EL PÚBLICO
Roland Barthes definía a la Lucha Libre como una comedia humana verosímil en donde lo importante eran las pasiones representadas arriba del ring, teniendo en la exageración de los signos su razón de ser. La lucha libre mexicana se consolida en los años cuarenta, como parte de la cultura popular ese ente híbrido que surge durante el siglo XX, después de la Revolución, que amalgama vida urbana, mitologías, lucha de clases, formas de producción, de pensamiento, de identidad y de pertenencia. En la Lucha Libre los espectadores ven representados sobre el ring sus melodramas cotidianos, las fantasías de violencia y venganza, y las pulsiones pasionales; la Lucha Libre se vuelve un espacio de posibilidad y el desfogue.
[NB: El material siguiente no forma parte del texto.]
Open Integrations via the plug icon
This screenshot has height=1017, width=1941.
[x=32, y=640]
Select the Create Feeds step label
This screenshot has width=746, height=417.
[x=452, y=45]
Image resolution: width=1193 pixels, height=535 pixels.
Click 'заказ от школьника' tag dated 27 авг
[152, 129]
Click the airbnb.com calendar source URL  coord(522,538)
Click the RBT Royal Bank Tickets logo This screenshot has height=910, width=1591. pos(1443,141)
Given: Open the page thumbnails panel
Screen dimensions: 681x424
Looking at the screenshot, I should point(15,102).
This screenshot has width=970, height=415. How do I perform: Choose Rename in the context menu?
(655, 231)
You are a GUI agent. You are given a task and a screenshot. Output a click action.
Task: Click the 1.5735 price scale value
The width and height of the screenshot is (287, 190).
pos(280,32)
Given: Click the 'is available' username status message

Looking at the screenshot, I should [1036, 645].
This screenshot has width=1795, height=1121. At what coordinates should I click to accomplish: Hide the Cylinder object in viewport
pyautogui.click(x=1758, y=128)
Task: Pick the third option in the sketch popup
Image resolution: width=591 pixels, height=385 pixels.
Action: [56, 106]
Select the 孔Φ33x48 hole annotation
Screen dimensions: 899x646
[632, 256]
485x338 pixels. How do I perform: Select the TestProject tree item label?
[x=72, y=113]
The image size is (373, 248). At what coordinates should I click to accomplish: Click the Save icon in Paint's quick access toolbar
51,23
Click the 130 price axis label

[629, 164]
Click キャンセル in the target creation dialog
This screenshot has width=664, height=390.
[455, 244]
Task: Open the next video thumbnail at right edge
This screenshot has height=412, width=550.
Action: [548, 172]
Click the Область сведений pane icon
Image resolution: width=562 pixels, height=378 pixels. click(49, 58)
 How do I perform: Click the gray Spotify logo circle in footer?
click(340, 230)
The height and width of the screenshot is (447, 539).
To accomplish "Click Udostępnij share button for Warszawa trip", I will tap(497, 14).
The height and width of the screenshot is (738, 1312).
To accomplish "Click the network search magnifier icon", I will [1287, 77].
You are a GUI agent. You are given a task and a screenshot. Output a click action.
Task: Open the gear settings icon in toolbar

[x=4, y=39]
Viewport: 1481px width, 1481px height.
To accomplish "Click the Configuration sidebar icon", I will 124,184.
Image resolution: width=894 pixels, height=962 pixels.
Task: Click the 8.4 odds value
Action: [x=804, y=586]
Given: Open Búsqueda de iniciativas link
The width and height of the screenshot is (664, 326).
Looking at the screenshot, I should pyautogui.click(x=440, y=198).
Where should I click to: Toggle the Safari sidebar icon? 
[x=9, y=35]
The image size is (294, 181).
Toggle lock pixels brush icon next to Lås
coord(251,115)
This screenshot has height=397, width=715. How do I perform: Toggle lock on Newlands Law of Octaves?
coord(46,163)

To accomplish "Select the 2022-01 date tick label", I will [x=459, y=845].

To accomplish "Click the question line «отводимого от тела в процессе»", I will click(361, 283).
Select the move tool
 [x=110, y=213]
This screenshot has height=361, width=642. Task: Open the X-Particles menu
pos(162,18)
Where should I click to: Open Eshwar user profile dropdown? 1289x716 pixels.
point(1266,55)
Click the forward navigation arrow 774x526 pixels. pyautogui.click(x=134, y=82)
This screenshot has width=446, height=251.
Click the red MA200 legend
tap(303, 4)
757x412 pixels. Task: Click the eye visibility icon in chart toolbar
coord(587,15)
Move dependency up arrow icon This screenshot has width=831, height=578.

En una función de Lucha Libre importa tanto lo que pasa arriba del ring como lo que pasa abajo, la arena se convierte en un espacio de liberación, donde tanto luchadores como espectadores experimentan los límites de la transgresión. Estos elementos se conjugan para crear una experiencia colectiva y catártica en donde se liberan sensaciones, tensiones y agresiones acumuladas. En la Lucha Libre, como en los melodramas, se escenifican enemistades y rivalidades, se muestran imágenes de dolor y derrota, de traición y justicia, con las cuáles se identifican sus públicos. Los participantes de la Lucha Libre, luchadores, referis y público, activan este sistema de juego y las representaciones que ahí se producen participan en la dinámica de sumisión y rebelión de las reglas. Se genera una dinámica entre lo permitido, la infracción y las pulsiones del público. Los bandos tradicionales en las representaciones luchísticas corresponden a arquetipos tradicionales: bueno-malo, santo-demonio, legal-ilegal, rudo-técnico. Lo interesante es que estos arquetipos no siempre reflejan el apoyo o la admiración del público, su reacciones de apoyo o protesta (gritos, rechiflas, aplausos) develan sus distintas moralidades: los buenos pueden ser malos, y los rudos buenos.